• Task list:
• A. In the article on Idaho Medicaid funding, which committee does Rep. John Vander Woude sit on?
• B. Proceed with the article on Idaho Medicaid funding, starting after its final sentence.

***** Document segment

The program is optional for states to provide and when Medicaid funding and entitlements are debated in government, people we talked to with disabilities who rely on these services worry Idaho could get less federal money.

“If Medicaid is block-granted or capped, then the states either have to come up with the money to supplement or states have to cut the optional services,” Baugh said. “It puts the states in a bind.”

Republican State Rep. John Vander Woude sits on the House Health and Welfare Committee and says they would support block-granting Medicaid.

“So often we run into federal guidelines or it has to be this or that. It doesn't necessarily fit in what we want to do but we have to do it the way the federal government does because that’s the only way you can get the money,” Rep. Vander Woude said, “If we do block grant, we'll have some more flexibility and we can tailor the program to where the needs are in the state rather than tailor it to one size fits all on a federal basis.”

He says if Congress does block grant Medicaid it will be population- or needs-based, Idaho must evaluate what services are necessary, what are the best uses for that money, and where the needs are.

“There might be less money but I think it might be better used; it depends on how the federal government designs block grants,” Vander Woude added.

While it's an optional program, the Developmental Disabilities waiver isn't one the representative recalls being on the chopping block in committee - even if the federal government allocates less money to the state for Medicaid. He says he hears these fears during legislative sessions, but doesn’t believe they’re fully justified.

“I’ve not – that I can recall – heard of cutting. I’ve heard more requests of increasing funding for the disabilities rather than any discussion of cutting,” he added.

KTVB reached out to our congressional delegation for their thoughts and heard back from Sen. Risch and Sen. Crapo. In a statement, Risch’s office said:

“The solvency of Medicare and Medicaid has been an ongoing point of discussion in Congress, but Senator Risch does not know of nor has he heard of any efforts to reduce funding for those programs. He has and will continue to advocate for reforms that will ensure the programs are sound and sustainable so that future generations of Idahoans will receive benefits. Participation in specific programs or waivers within Medicaid is decided by the states not the federal government.”

**********
***** Provided data

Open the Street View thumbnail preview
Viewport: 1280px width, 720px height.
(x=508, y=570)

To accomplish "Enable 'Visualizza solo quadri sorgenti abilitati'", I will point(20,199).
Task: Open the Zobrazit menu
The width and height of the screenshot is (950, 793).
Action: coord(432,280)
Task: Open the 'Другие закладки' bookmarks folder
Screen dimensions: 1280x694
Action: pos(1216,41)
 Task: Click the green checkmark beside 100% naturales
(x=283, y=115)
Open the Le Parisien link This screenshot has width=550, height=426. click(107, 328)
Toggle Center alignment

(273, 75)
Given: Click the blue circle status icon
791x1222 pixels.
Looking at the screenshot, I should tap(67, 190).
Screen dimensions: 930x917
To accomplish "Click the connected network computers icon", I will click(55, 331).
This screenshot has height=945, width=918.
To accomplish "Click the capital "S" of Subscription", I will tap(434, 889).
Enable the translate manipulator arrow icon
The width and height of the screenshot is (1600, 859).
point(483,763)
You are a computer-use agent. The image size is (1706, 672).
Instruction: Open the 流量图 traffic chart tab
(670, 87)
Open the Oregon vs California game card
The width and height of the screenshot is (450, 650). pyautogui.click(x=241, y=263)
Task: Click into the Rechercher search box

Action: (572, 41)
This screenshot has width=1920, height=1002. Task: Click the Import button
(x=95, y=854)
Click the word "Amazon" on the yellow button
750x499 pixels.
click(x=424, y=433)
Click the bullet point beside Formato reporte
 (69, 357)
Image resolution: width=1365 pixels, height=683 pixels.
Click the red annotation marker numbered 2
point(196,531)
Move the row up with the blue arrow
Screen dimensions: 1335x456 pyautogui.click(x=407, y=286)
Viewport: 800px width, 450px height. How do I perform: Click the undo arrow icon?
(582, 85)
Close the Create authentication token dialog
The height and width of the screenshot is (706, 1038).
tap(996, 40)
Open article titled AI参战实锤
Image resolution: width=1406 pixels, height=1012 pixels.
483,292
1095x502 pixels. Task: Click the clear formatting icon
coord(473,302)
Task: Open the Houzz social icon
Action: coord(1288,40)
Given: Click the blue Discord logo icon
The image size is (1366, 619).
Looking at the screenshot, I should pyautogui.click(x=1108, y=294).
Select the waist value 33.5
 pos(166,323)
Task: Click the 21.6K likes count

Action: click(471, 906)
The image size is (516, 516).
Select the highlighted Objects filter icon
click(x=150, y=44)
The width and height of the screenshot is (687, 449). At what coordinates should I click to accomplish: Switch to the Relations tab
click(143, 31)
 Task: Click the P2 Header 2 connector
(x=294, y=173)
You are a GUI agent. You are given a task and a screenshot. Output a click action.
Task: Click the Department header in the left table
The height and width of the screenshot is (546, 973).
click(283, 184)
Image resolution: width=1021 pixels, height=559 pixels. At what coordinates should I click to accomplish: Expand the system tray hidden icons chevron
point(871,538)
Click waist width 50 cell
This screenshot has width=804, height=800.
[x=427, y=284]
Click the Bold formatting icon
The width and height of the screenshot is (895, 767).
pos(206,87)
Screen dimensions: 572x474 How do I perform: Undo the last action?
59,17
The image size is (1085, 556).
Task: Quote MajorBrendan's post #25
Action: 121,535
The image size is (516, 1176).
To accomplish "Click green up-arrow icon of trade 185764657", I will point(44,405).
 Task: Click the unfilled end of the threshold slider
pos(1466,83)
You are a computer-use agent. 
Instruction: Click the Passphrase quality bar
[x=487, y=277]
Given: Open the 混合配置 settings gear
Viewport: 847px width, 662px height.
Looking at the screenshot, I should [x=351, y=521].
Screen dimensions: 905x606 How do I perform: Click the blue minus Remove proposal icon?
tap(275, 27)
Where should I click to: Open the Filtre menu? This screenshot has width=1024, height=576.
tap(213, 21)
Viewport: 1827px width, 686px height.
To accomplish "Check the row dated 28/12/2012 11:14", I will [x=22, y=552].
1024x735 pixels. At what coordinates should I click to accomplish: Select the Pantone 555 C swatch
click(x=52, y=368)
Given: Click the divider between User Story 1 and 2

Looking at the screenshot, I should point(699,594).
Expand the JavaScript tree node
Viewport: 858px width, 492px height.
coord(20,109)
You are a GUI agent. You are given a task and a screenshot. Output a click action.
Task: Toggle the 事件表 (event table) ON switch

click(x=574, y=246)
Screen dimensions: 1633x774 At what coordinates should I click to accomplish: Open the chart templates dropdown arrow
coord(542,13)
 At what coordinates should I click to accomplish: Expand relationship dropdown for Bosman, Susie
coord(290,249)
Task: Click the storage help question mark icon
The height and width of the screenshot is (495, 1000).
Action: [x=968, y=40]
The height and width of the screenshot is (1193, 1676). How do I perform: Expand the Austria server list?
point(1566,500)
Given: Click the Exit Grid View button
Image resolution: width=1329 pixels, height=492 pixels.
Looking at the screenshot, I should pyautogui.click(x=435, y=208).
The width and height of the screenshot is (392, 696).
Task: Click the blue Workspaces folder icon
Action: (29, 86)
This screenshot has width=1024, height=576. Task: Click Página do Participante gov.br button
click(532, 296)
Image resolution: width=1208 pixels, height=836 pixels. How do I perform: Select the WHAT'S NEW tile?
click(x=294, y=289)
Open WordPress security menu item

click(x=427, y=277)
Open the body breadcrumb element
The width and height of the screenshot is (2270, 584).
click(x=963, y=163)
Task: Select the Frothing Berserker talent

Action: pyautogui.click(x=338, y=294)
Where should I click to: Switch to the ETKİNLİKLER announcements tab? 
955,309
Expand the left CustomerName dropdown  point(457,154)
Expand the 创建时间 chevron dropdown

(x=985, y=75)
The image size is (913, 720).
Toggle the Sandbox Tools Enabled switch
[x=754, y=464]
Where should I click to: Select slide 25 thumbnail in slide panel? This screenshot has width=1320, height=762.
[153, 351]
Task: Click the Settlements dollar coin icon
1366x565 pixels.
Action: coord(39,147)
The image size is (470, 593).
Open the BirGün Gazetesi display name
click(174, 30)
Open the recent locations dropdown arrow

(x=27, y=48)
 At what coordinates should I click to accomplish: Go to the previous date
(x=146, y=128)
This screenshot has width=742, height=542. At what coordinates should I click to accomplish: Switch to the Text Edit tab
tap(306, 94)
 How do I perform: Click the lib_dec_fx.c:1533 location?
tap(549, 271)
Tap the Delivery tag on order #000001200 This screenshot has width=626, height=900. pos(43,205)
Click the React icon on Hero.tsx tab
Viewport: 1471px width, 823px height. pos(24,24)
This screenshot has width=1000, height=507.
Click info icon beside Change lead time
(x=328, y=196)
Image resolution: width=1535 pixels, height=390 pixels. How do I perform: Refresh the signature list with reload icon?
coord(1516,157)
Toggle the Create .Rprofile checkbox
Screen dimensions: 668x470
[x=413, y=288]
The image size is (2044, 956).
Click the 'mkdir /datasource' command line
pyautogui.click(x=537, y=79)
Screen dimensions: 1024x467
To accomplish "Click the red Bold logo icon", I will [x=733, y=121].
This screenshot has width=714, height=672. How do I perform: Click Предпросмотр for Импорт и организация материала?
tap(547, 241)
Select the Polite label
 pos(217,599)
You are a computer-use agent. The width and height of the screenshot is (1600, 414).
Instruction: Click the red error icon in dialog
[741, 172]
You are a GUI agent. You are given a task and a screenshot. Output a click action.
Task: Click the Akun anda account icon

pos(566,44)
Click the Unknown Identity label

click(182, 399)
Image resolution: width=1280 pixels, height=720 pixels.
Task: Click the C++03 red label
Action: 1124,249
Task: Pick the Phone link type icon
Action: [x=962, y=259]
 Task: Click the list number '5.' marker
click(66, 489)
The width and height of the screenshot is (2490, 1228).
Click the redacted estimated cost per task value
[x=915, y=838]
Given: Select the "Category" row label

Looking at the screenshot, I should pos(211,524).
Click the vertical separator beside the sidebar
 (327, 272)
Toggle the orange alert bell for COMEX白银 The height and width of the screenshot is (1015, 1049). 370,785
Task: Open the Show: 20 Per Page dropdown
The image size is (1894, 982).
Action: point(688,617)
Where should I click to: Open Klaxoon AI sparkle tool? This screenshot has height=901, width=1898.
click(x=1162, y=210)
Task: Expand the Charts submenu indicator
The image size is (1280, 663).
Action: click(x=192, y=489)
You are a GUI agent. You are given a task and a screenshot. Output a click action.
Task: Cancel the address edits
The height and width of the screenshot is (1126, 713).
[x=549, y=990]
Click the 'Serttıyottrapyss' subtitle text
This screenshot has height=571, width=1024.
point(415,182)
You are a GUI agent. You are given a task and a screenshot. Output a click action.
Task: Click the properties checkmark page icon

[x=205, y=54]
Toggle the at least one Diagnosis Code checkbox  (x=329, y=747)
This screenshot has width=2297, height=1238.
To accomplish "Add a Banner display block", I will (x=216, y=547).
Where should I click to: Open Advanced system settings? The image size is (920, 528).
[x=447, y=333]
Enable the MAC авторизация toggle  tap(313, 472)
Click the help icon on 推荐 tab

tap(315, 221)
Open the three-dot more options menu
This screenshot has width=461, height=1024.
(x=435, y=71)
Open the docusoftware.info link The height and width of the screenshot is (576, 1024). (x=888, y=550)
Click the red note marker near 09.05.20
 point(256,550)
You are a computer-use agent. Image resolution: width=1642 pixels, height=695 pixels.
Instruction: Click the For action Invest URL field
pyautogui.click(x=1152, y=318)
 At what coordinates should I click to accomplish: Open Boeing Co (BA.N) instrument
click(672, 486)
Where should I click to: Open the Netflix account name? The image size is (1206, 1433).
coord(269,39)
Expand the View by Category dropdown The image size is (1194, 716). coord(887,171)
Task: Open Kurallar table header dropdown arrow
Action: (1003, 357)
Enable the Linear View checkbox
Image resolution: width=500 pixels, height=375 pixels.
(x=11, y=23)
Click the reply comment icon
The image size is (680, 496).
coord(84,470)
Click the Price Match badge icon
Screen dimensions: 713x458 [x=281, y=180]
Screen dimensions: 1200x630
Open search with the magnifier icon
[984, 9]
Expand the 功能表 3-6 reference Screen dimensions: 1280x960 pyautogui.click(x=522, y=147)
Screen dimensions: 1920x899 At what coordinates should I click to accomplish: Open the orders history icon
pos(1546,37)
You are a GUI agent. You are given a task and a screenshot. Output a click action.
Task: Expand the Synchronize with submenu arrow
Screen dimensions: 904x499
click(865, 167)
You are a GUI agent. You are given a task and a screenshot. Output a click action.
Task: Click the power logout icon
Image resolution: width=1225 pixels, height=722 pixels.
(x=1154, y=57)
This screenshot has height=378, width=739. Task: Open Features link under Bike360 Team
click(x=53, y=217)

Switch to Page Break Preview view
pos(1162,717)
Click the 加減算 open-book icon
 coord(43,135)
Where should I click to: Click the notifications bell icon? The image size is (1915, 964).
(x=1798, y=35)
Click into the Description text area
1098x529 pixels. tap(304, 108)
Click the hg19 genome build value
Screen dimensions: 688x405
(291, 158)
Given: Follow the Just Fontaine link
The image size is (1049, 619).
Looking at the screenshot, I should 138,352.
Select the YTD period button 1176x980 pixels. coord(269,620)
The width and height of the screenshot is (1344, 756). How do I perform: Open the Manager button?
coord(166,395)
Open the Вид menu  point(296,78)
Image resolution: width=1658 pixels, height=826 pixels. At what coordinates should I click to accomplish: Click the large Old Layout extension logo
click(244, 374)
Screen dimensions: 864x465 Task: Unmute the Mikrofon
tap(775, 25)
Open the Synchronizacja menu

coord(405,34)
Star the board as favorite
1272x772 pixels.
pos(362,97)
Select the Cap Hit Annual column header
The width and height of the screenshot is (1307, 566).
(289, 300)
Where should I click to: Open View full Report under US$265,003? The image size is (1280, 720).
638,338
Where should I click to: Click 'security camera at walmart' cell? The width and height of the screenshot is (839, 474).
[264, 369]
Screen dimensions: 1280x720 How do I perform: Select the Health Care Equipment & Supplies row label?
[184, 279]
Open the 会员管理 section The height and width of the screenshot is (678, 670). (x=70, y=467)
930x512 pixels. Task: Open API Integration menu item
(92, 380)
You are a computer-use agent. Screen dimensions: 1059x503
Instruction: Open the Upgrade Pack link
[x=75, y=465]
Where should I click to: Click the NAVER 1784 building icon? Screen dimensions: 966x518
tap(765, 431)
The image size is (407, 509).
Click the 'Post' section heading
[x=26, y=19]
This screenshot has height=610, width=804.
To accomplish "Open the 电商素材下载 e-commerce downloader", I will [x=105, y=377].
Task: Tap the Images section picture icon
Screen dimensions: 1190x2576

**********

• Task answers:
• A. The House Health and Welfare Committee.

• B.
Sen. Crapo said in a statement:

“The Medicaid program is an essential safety net for thousands of Idahoans. While I am unaware of any efforts to alter the funding structure of Medicaid, should Congress consider Medicaid reform, any changes must continue to allow providers and patients to decide the best options for treatment.“

Still, many dealing with the program say they're overcome with anxiety each year as they have to re-apply for eligibility; they fear their individual budget could shrink and they could lose some hours of care.

“You’re kind of always like living in this state of flux, you're worried about what’s going to change, if there’s going to be a change in the Medicaid system, if he is going to qualify if something does change and is that support going to change, is his lifestyle going to have to change?” Tierney said.

The Baughs and Tierneys say they can’t provide all the care themselves, which is why they need in-home care. They all have jobs, and say they would struggle financially if they had to stay home.

“If you want to work, pay the rent, pay your taxes then you can't spend 24 hours a day taking care of a loved one,” Baugh said.

Without providing care themselves, family members say institutionalized care would be the other - more costly - option.

“If you're in facility level care it’s up to their administration,” Garcia said.

“People deserve freedom, they deserve choice. They deserve the ability to live where they want to and with whom they want to,” Baugh added.